Dass Trump den selten benutzten Artikel 21 der Welthandelsorganisation (WTO), nämlich nationale Sicherheit, als Grund für die neuen Zölle herangezogen hat – und nicht etwa den Import zu Dumpingpreisen wie Präsidenten vor ihm, aber auch die EU und andere -, ist Grund zur Sorge: Einerseits erlaubt dieses Instrument, alle Länder zu treffen und nicht nur jene, die unter den Herstellungskosten exportieren, andererseits ist diese Ausnahmebestimmung so formuliert, dass sie nur behauptet werden und sich daher keiner rationalen Überprüfung stellen muss. Dennoch hat die Europäische Kommission verkündet, dass sie vor dem WTO-Schiedsgericht klagen werde, dieses ist allerdings kaum handlungsfähig, da die USA die Neubestellung von Schiedsrichtern für die Berufungsinstanz verhindern, wodurch deren Zahl im Jahr 2019 auf unter drei fallen wird, wodurch es keine Berufungen mehr geben kann.

Arme Hascherln

Niemand weiß, ob die Trump-USA die Welthandelsorganisation zerstören wollen, ob sie bei einem Urteil gegen sie dieses ignorieren oder die WTO verlassen werden. Faktum ist, dass Trump das ausverhandelte transpazifische Handelsabkommen TPP boykottiert hat (die restlichen elf Länder werden es dennoch abschließen), die nordamerikanische Freihandelszone Nafta (mit Kanada und Mexiko) neu verhandeln will, um damit für die USA bessere Bedingungen herauszuschlagen, dass er offenbar die Nafta-Partner durch die temporär zugestandenen Ausnahmen für die Stahl- und Aluminiumzölle für eine Neustrukturierung von Nafta weichklopfen will – und dass er sein irriges Verständnis, dass alle Länder, die Leistungsbilanzüberschüsse mit den USA haben, diese Hascherln ungerechtfertigterweise ausbeuteten, zunehmend in protektionistische Maßnahmen überführt.

Alle Länder, die mit rationalen Argumenten versuchen, dieses sein Verständnis von "unfairem" Handel zu widerlegen, können sich diese sparen. Trump und seine Berater wollen auch nicht sehen, dass die negative US-Leistungsbilanz Spiegelbild des US-Budgetdefizits ist, welches er mit seiner "größten Steuerreform aller Zeiten" noch vergrößert, und dass abgesehen davon die Außenbilanz nicht nur von Importen, sondern auch von Exporten getrieben wird, er also seine Anstrengungen verstärkt in eine Erhöhung der US-Exporte stecken sollte.

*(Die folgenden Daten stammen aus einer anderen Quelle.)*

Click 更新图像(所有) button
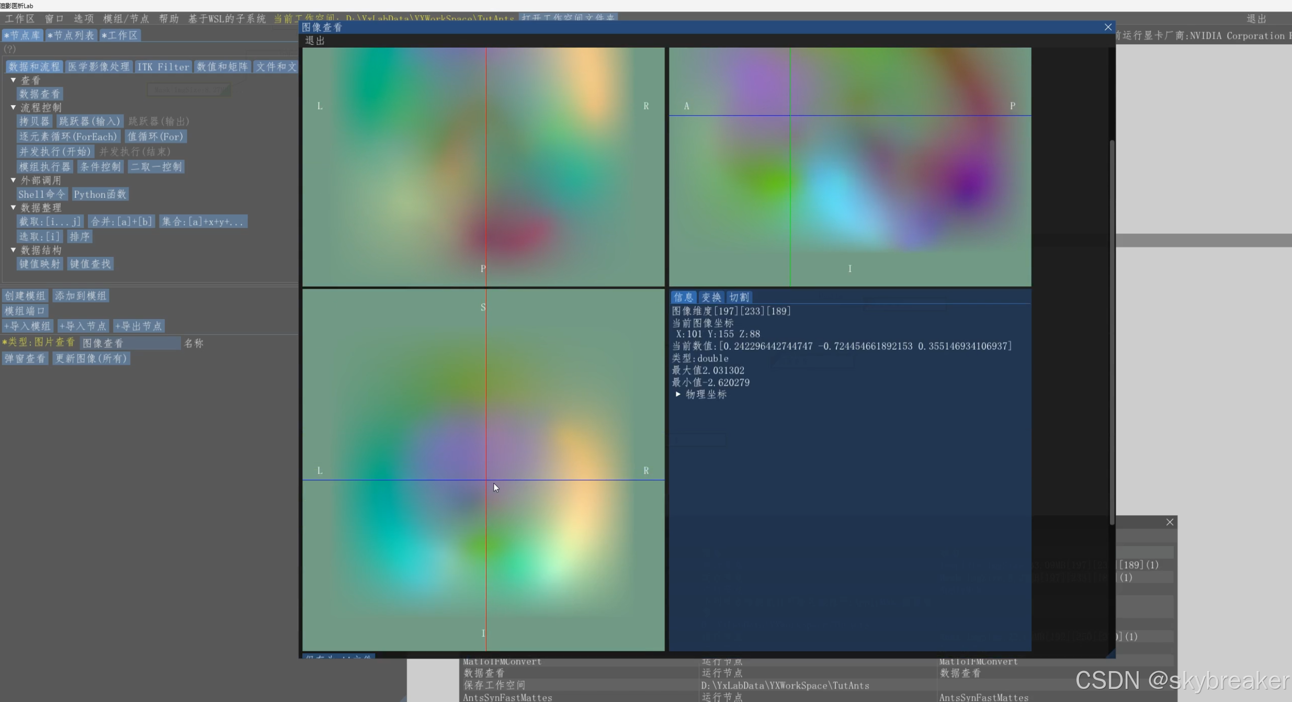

Er will offenbar auch nicht wahrhaben, dass mit seinen Zöllen zwar möglicherweise die US-Stahl- und -Aluproduzenten Marktanteile gewinnen werden (viele davon gehören jedoch europäischen oder asiatischen Eignern), dass er damit aber die Kosten für die US-Verbraucher von Stahl und Aluminium erhöht und damit auf dieser Seite mehr Arbeitsplätze gefährdet, als er auf der anderen Seite gewinnt.

Viel gravierender als die direkten Folgen dieser neuen Zölle (für die USA, EU, Korea, Brasilien, Türkei, Mexiko, Kanada und andere) sind jedoch die "indirekten" Folgen der Zerstörung des regelunterlegten Welthandelsregimes. Kritiker dieses Systems sehen dies positiv und führen die sozialen und ökologischen Folgen des 70 Jahre alten Welthandelsregimes ins Rennen: soziale Schieflagen, ungerechte Einkommensverteilung, ein merkantilistisches Denken, welches Ungleichgewichte in der Leistungsbilanz vollkommen einseitig gewichtet ("Defizite sind schlecht, Überschüsse gut") und damit die Wirtschaftspolitik, die von IMF, OECD und EU vertreten wird, auf Standortkonkurrenz, auf Kostenreduktion und Steuerwettbewerb ausgerichtet hat statt auf "gutes Leben für alle" mit gleich gewichteten sozialen, ökologischen und wirtschaftlichen Anliegen.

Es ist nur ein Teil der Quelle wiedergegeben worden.